Teacher ed goes online (and mostly for-profit)

Online teacher education is booming,reports USA Today, which has been crunching U.S. Education Department data.

Virtually unknown a decade ago, big online teacher education programs now dwarf their traditional competitors, outstripping even the largest state university teachers’ colleges.

. . .  four big universities, operating mostly online, have quickly become the largest education schools in the USA. Last year the four — three of which are for-profit — awarded one in 16 bachelor’s degrees and post-graduate awards and nearly one in 11 advanced education awards, including master’s degrees and doctorates.

A decade ago, in 2001, the for-profit University of Phoenix awarded 72 education degrees to teachers, administrators and other school personnel through its online program, according to federal data. Last year, it awarded nearly 6,000 degrees, more than any other university.

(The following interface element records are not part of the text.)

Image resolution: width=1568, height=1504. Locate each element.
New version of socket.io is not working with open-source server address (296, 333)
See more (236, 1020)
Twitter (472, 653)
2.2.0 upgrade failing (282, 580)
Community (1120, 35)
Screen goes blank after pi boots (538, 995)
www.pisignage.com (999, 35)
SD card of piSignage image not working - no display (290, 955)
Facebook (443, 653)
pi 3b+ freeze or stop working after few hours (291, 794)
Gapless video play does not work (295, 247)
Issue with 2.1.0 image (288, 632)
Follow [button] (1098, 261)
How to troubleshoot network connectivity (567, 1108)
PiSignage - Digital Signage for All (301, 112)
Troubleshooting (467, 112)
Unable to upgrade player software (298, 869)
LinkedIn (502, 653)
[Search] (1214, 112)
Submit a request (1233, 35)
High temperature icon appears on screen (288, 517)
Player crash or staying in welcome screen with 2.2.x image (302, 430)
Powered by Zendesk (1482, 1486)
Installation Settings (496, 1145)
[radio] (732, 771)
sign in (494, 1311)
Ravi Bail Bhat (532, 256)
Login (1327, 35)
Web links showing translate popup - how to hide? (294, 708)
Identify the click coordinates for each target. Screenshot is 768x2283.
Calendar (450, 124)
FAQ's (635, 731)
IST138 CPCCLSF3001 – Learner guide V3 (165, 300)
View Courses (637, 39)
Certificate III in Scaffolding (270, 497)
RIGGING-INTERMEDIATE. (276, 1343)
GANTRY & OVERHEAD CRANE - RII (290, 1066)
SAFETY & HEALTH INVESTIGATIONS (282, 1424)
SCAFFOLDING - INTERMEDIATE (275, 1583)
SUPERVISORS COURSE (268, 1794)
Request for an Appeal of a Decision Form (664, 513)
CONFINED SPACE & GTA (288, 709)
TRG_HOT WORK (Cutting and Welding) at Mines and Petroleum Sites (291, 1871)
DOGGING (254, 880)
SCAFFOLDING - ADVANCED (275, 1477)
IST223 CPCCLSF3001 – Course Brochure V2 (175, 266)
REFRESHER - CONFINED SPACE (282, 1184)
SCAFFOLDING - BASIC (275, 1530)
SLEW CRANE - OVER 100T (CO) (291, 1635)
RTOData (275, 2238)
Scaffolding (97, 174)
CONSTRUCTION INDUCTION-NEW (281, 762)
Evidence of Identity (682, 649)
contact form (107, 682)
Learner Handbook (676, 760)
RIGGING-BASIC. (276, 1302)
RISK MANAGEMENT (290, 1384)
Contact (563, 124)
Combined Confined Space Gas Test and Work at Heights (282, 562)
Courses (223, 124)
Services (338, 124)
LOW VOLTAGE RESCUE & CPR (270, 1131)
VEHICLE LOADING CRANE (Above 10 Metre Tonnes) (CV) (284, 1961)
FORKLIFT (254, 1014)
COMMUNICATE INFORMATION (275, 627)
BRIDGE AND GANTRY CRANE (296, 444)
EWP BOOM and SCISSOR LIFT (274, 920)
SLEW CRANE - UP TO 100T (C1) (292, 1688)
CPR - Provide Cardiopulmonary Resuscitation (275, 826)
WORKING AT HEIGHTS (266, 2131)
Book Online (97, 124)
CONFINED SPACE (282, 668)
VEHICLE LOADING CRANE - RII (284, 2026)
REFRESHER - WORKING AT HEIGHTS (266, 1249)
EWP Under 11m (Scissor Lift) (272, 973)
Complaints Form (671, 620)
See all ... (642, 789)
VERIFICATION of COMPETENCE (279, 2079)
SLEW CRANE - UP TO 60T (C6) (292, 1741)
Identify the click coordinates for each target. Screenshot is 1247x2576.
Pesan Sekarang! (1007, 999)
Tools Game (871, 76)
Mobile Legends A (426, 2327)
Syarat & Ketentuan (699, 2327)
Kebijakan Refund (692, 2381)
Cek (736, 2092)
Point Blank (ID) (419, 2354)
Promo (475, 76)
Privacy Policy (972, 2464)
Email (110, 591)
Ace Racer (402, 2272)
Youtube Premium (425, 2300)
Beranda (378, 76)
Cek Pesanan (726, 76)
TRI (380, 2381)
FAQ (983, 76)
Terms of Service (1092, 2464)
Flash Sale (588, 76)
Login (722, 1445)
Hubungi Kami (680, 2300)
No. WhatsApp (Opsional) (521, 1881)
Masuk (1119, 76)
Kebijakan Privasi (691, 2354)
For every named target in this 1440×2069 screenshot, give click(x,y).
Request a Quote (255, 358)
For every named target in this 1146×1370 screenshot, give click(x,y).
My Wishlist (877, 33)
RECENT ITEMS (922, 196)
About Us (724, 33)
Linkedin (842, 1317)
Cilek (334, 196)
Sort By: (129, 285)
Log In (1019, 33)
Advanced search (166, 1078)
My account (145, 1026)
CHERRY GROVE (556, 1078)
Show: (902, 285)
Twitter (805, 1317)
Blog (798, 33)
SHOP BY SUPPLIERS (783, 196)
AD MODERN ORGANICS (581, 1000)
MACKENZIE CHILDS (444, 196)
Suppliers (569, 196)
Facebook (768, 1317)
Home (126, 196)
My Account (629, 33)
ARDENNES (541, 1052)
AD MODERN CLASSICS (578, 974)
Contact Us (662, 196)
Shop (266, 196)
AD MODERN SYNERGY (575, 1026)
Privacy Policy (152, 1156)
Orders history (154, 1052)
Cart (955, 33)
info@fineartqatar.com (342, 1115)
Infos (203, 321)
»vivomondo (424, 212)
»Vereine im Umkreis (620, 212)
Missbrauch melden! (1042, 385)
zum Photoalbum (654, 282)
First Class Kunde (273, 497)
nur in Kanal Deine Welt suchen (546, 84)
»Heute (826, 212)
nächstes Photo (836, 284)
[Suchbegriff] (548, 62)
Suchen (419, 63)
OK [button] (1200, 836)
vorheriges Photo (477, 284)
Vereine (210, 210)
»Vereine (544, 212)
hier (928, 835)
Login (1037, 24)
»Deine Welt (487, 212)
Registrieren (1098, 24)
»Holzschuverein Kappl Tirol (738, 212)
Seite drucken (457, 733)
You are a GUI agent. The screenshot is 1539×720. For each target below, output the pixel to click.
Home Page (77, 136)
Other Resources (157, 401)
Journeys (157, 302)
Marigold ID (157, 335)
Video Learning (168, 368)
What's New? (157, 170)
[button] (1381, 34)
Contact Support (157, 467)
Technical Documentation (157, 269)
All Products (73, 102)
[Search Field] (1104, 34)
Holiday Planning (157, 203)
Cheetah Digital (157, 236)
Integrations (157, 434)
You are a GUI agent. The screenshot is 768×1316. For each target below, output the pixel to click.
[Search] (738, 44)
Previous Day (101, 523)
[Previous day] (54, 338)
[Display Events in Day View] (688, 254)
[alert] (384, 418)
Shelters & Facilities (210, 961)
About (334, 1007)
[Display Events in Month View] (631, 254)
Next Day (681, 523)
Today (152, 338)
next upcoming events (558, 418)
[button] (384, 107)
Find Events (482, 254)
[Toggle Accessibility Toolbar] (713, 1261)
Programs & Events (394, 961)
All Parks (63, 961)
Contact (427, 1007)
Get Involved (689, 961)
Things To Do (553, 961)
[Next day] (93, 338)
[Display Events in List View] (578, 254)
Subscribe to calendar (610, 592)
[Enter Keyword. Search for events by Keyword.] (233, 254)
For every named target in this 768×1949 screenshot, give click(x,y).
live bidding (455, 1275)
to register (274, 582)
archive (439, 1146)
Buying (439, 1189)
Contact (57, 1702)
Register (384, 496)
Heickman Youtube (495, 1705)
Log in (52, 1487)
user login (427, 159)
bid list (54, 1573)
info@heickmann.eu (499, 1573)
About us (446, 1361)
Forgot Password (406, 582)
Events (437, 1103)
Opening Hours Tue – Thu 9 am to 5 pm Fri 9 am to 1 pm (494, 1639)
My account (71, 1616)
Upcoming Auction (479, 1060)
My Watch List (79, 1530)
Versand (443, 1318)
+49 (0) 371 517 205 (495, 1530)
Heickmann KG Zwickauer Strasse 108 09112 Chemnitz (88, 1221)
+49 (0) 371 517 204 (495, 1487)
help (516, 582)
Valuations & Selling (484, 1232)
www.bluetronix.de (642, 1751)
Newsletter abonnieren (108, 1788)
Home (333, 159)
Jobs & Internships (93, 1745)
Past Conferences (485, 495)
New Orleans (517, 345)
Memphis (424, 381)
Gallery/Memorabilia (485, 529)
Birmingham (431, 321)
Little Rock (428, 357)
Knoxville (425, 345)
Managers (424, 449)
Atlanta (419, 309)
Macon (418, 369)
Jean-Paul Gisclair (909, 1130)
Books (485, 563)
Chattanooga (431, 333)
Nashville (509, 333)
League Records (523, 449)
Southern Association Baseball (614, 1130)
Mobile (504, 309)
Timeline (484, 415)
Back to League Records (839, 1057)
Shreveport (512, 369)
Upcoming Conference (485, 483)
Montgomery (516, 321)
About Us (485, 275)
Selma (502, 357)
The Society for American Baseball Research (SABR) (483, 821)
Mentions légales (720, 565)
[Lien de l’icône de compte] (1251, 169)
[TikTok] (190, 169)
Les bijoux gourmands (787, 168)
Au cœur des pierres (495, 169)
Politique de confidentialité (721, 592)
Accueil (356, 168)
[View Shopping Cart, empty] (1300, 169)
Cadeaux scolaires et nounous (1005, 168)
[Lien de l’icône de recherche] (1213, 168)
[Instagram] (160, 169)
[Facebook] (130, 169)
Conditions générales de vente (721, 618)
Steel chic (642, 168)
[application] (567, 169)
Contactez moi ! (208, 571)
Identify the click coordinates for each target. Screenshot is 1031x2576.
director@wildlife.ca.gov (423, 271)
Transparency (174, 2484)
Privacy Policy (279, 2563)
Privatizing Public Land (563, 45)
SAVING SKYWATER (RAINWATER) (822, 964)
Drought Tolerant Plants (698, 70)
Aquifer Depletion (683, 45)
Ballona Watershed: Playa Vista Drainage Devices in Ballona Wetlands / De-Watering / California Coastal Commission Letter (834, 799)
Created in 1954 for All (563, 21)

Most new teachers earn bachelor’s degrees in education at traditional colleges, such as Arizona State, the nation’s leader. “But online schools such as Phoenix and Walden University awarded thousands more master’s degrees than even the top traditional schools, all of which are pushing to offer online coursework.”

Of course, if districts stopped paying teachers more for master’s degrees, the master’s market would collapse.

For-profit colleges, hit hard by the Harkin report for high tuition and low graduation rates, do no worse than public colleges and universities that admit all applicants, a defender argues.

Quiet desperation

Using “white pine from the shores of Walden Pond and lumber salvaged from an old shack” Henry David Thoreau built a 10- by 15-foot cabin by the shores of Walden Pond. But Thoreau didn’t have to deal with the building codes, writes Michael Smith, a history and environmental studies professor at Ithaca College, on Inside Higher Ed.

Ithaca’s first-year students are reading Walden. The environmental studies department decided to build a model of Thoreau’s cabin, letting students, as the writer put it, “not play life, or study it merely, while the community supports them at this expensive game, but earnestly live it from beginning to end.”

Students, faculty, alumni, and community members who learned about the project all expressed a desire, even a craving, to become involved, to be able to build with their own hands. Their answer to Thoreau’s question, “Shall we ever resign the pleasure of construction to the carpenter?” was loud and clear.

And so sketches were made. A crew of students and faculty spent a day and a half pulling hemlock boards and timbers from a collapsed 120-year-old barn. The campus site for the build was selected. We sent the hand-drawn sketches to an architect friend to be rendered as computer-designed drawings.

Then the town bureaucrats demanded that the cabin conform to the building codes, which require a sprinkler system. The project stopped, waiting for a permit that may be issued in the spring. Or never.  I suppose it’s educational.